## CONSEGNA
Nell'articolo sulla Juventus, con quali parole Ariedo Braida descrive la squadra all'inizio del suo intervento?

Ariedo Braida, dirigente, ha parlato a Tuttosport anche della Juventus, attualmente distante dalla lotta scudetto
Matteo PifferiRedattore
23 dicembre 2024 (modifica il 23 dicembre 2024 | 04:01)
Ariedo Braida, dirigente, ha parlato a Tuttosport anche della Juventus: «La Juventus è una squadra alla ricerca della propria identità. L’idea alla base del progetto è chiara, ma i bianconeri non hanno ancora trovato quel filo conduttore che permetta loro di essere competitivi, a pieno titolo, ai massimi livelli».
Il processo di crescita sarebbe potuto o dovuto essere più veloce?
«Nel calcio, quando si scende in campo, si pensa sempre di essere pronti a vincere. Ma la realtà è che un progetto nascente, con un allenatore nuovo, tanti giocatori nuovi e pure una dirigenza nuova, necessita di tempo. È fisiologico, al fine di assorbire al meglio tutti i concetti inediti».
Ma ha intravisto aspetti che possano far pensare a un progetto vincente?
«La Juventus, nel concreto, è ancora alla ricerca di qualcosa, ma almeno nella teoria ci sono aspetti già lampanti. Ancora manca quel tocco di magia che, all’improvviso e spesso senza preavviso, dà un senso a tutto, permettendo di creare gioco e produrre occasioni con continuità. Quella scintilla deve ancora scoccare, ma il tempo provvederà».

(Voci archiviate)
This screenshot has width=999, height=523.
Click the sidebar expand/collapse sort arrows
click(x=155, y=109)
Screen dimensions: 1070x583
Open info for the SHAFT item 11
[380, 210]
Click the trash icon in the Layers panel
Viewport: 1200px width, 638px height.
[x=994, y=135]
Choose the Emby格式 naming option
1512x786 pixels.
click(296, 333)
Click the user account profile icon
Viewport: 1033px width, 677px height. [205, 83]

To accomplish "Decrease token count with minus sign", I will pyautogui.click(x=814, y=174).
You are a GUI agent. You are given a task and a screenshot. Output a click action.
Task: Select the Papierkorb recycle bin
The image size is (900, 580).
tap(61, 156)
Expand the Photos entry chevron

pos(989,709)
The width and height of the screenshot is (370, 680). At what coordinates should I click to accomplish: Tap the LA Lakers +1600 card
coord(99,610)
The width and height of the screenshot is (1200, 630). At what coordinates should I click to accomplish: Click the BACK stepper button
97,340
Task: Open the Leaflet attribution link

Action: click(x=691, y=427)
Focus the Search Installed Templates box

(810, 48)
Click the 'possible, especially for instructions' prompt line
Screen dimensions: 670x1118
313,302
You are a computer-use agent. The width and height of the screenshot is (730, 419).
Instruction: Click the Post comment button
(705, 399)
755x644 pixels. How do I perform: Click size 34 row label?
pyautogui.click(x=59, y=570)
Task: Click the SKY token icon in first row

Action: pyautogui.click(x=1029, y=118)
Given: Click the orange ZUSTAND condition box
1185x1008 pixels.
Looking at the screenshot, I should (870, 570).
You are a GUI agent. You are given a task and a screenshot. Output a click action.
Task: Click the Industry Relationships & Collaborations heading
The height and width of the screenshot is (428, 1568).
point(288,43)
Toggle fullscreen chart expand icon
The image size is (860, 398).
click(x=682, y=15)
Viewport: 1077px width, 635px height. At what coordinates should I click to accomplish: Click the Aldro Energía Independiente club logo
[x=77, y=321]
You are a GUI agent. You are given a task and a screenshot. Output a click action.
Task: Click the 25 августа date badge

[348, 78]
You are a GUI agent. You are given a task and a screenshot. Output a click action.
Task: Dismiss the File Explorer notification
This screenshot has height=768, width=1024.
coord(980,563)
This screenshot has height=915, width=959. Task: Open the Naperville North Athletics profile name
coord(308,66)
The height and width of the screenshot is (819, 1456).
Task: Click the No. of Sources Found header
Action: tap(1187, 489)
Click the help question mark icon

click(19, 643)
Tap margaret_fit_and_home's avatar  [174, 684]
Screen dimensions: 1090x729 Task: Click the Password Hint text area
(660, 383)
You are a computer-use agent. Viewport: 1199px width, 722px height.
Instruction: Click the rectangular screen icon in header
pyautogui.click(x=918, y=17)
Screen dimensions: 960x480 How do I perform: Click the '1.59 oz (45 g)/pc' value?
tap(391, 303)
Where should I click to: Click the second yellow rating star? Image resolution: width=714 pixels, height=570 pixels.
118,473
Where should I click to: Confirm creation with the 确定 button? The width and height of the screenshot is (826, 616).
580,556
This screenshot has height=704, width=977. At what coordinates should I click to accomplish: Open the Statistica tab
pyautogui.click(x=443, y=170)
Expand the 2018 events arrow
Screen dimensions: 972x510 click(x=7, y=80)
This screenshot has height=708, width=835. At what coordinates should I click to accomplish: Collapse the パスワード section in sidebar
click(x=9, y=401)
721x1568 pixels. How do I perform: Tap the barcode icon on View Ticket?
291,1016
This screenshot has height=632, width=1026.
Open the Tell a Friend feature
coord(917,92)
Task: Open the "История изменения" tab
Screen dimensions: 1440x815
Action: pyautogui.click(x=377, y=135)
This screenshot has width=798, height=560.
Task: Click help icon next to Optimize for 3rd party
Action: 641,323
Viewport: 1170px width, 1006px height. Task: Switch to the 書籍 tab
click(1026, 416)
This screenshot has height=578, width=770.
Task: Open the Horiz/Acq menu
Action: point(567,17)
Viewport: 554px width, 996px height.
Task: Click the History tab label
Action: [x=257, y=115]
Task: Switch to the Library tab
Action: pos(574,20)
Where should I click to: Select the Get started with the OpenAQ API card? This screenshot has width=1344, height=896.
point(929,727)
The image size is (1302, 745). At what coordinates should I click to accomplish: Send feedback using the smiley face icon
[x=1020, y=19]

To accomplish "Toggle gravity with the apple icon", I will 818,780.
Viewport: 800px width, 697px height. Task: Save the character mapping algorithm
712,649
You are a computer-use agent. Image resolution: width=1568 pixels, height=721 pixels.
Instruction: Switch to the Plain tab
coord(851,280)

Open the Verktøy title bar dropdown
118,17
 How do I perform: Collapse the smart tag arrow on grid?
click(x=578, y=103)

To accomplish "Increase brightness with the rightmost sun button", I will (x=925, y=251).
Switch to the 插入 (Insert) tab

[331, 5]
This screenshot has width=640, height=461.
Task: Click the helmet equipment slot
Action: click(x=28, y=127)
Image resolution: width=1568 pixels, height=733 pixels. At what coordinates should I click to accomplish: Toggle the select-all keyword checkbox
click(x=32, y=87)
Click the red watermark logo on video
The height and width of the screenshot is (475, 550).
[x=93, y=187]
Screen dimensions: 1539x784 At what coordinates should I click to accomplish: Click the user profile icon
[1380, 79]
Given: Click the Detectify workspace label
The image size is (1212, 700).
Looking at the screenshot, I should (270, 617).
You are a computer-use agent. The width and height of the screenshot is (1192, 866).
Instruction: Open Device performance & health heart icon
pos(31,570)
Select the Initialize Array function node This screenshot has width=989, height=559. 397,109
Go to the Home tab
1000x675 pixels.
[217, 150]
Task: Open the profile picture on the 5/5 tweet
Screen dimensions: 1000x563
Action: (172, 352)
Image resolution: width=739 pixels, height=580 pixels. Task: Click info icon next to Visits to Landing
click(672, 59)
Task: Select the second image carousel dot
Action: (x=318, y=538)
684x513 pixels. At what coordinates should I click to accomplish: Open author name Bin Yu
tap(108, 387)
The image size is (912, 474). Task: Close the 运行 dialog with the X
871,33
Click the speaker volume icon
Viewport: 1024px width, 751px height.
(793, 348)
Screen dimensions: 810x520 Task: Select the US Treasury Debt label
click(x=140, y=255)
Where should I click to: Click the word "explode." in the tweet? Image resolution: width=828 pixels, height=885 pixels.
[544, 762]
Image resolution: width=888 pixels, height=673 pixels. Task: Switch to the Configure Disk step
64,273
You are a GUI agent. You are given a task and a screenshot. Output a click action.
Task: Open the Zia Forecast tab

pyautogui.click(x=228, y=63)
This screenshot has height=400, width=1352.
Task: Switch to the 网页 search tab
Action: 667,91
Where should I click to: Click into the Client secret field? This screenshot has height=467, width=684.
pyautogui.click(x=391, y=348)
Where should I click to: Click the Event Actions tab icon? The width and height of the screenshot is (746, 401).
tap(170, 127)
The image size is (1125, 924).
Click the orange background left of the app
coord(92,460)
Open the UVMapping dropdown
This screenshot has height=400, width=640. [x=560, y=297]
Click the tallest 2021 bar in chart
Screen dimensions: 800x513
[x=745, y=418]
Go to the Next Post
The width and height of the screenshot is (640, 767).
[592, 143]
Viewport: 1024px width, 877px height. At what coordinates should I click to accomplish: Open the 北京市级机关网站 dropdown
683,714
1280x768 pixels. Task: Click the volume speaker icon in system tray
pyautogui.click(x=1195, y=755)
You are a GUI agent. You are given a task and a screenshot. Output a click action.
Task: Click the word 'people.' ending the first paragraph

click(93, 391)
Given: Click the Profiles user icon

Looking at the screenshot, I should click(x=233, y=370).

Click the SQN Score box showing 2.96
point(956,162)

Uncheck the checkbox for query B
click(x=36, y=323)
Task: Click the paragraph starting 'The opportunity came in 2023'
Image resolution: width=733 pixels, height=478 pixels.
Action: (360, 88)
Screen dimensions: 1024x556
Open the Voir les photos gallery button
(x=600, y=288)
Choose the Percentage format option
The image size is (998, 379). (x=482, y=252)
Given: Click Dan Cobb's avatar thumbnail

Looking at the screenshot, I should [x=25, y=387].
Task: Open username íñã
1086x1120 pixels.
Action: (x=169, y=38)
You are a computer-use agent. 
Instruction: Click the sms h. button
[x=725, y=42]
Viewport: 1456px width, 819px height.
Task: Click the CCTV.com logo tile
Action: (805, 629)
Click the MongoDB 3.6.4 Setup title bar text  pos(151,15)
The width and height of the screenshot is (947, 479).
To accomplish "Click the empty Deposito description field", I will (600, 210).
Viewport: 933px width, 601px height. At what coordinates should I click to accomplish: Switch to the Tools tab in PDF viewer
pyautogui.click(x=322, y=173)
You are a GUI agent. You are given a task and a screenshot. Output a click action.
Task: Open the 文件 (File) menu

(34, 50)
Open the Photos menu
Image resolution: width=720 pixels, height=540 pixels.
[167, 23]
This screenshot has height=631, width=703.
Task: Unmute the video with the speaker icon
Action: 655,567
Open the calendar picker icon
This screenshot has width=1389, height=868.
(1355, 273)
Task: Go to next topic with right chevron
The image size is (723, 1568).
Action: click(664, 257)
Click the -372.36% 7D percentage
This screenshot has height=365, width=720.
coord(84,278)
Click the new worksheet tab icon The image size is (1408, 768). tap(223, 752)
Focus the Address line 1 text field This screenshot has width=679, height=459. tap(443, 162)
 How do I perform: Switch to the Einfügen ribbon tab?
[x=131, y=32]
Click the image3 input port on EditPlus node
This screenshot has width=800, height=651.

## RISPOSTA
La descrive come «una squadra alla ricerca della propria identità».